I love my family. BUT – we are all very different people. I have certain characteristics from both of my parents of course – but my combination of traits is much different than my brother’s and sister’s. Needless to say, then, that we’re each handling my sister’s passing very differently.
My father is the most open about his feelings. He wants to talk and share…in the extreme. He wants us to all fall apart and lean on one another. He keeps telling me that I need to “show my emotions.” Thatjustmakesmewanttopunchhimintheface. Fine…not really…but I don’t like being told how to feel about this. My mother is handling this the most “normally.” She’s a balance between expressing emotions and being stoic. (Parents divorced btw.) My brother and I don’t talk about it. We just deal in our own way – privately.
What bonds our grief and at the same time, is the biggest rift between it is our guilt. I wish I could say that my sister had an amazing, wonderful life. She did not. She was sick. The list of health issues she had is never-ending…as is our guilt. We all failed her. We weren’t understanding enough when we should have been, weren’t there for her when we should have been, weren’t appreciative of the time we had together when we should have been… We weren’t horrible, either, by any means…and many times, we thought we were doing all of these things…but if we truly had been, I don’t think we would be so full of regret now. We knew her time may be limited and, yet, this didn’t affect our actions like I wish it would have.

What you have to do
Reproduce verbatim the passage of the text on grieving a sister, starting with "I love my family." and going on through "passing very differently.".

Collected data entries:
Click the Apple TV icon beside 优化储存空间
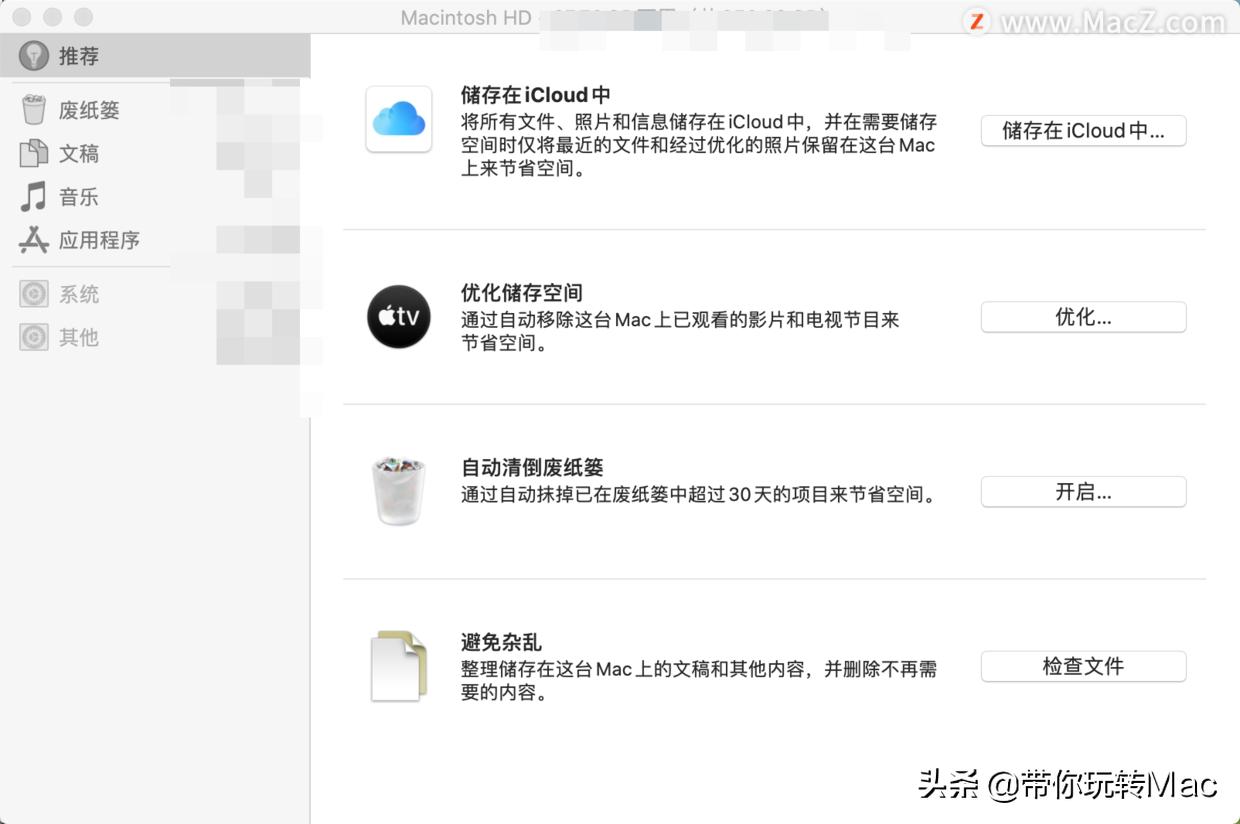This screenshot has width=1240, height=824. (x=398, y=317)
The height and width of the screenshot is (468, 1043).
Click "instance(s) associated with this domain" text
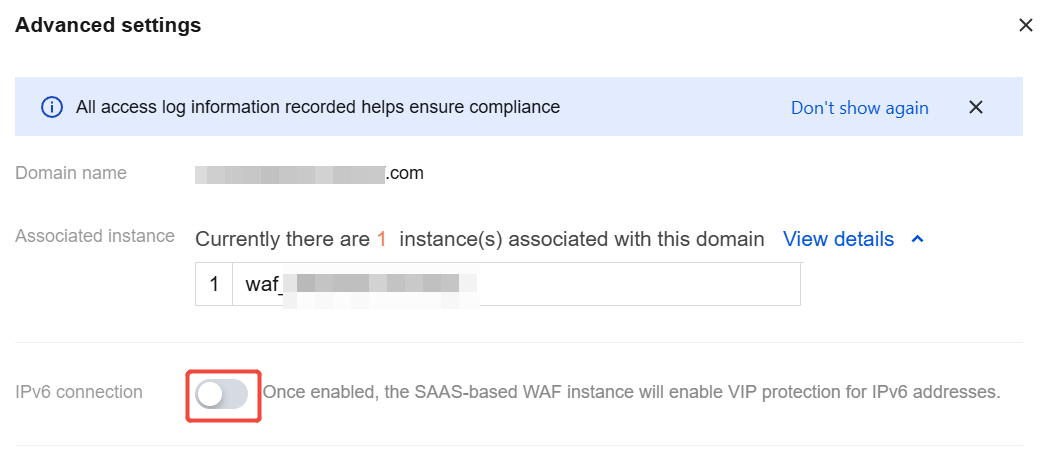tap(581, 239)
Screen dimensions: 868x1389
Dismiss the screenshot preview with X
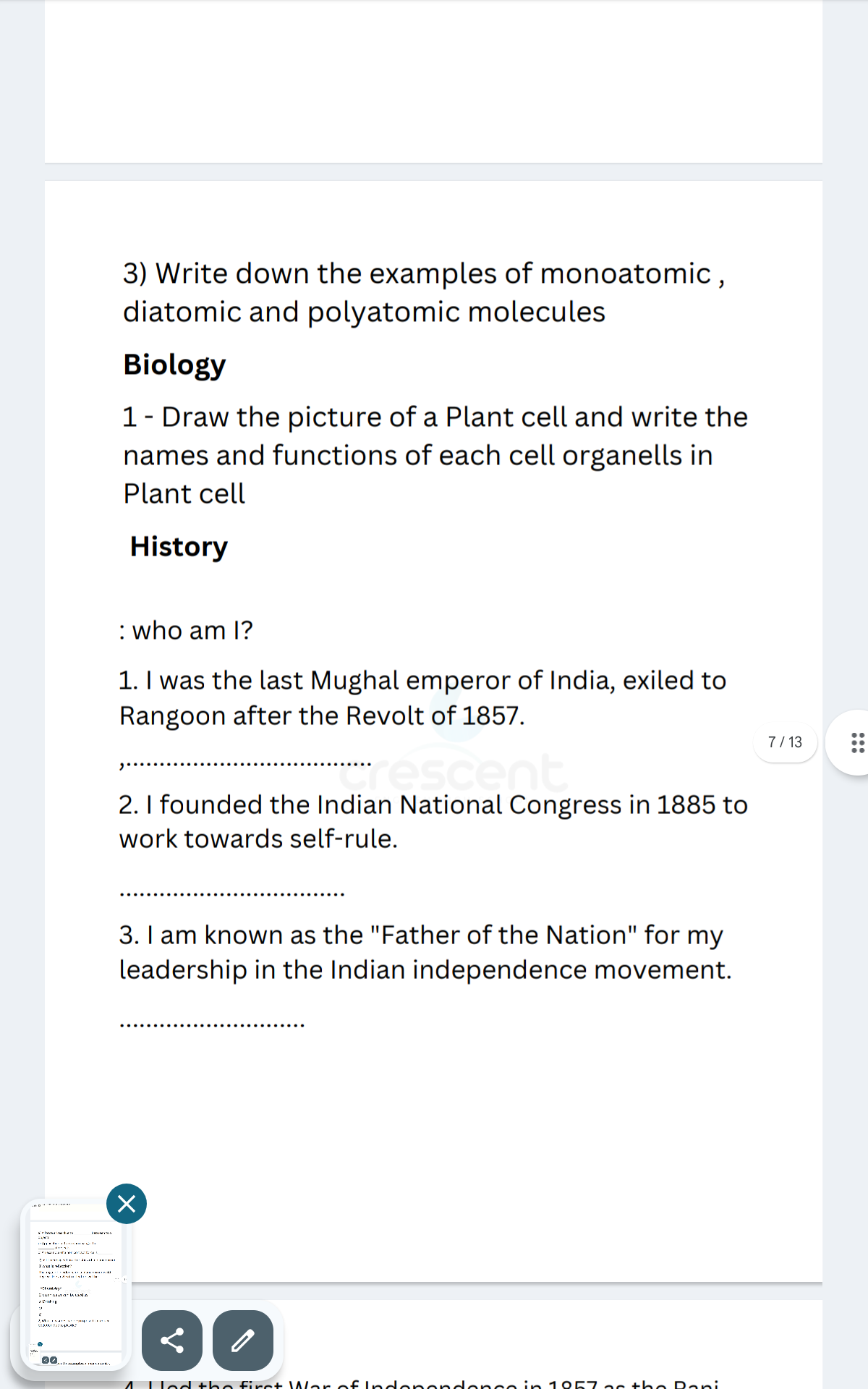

The completed task
I love my family. BUT – we are all very different people. I have certain characteristics from both of my parents of course – but my combination of traits is much different than my brother’s and sister’s. Needless to say, then, that we’re each handling my sister’s passing very differently.